Muchos años antes de que pisáramos por vez primera el suelo de un cine, los surrealistas franceses (André Breton y sus acólitos) ya practicaban, allá por los años veinte, este método, de manera intencionada y programática: más que un ritual, una liturgia. La idea era entrar en un cine a media proyección, ver un fragmento de película, salir del cine y entrar en otro cine a ver otro fragmento de otra película. El objetivo: liberar al séptimo arte de la esclavitud narrativa, dejarse llevar por las imágenes en sí mismas y las sensaciones que provocan, desvinculadas del argumento, en tanto que experiencia sensorial, libre y poética. La pura abstracción.

Esta costumbre ya años ha extinta de nuestra cotidianidad fílmica la razonaba con precisión Xavier Pérez, profesor de Narrativa Audiovisual de la Universitat Pompeu Fabra, al evocar el día de fiesta navideña de su infancia en el que fue a ver con su familia Los aristogatos (Wolfgang Reitherman, 1970) y Río Bravo (Howard Hawks, 1959) y entraron en el momento de la segunda en que Dean Martin, el alcoholizado ayudante del sheriff, se introducía en el saloon persiguiendo a un malhechor herido, una escena de gran intensidad dramática y crucial suspense, coronada por el plano delator de las gotas de sangre (del malhechor herido y escondido en un altillo) cayendo en una jarra de cerveza: “Pienso que mi providencial bautismo de sangre en el saloon quiso enseñarme una verdad que la práctica no poco subversiva de la sesión continua mantenía implícita: que la imagen cinematográfica va siempre por delante de la historia, y que cada secuencia de un gran filme contiene en su interior todas las otras.
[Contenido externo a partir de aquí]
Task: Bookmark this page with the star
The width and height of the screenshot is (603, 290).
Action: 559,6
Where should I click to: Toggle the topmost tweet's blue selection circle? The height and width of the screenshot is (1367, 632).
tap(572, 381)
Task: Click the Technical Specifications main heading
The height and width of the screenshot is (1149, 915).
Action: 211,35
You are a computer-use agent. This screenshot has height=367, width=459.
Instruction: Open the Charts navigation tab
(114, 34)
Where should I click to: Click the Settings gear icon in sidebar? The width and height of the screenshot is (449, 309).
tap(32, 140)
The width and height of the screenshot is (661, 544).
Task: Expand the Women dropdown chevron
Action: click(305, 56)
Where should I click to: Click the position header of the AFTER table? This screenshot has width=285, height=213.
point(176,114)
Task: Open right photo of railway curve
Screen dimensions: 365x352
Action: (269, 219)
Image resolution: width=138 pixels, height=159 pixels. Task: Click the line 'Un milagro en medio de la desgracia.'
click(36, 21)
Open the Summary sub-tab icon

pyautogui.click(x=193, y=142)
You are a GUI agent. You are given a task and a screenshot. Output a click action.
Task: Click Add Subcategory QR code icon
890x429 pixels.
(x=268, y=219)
He llegado a escribir una tesis doctoral centrada en la creación ortodoxa de las expectativas y en los procedimientos ordenadores del relato para ir capturando la atención secuencia tras secuencia. La embriaguez de la sangre en la cerveza que saboreé aquella tarde en Río Bravo contradice tanta precisión teórica: el cine, el verdadero cine, asoma entre los planos sin que el goce supremo del espectador necesite la comprensión lineal del argumento”.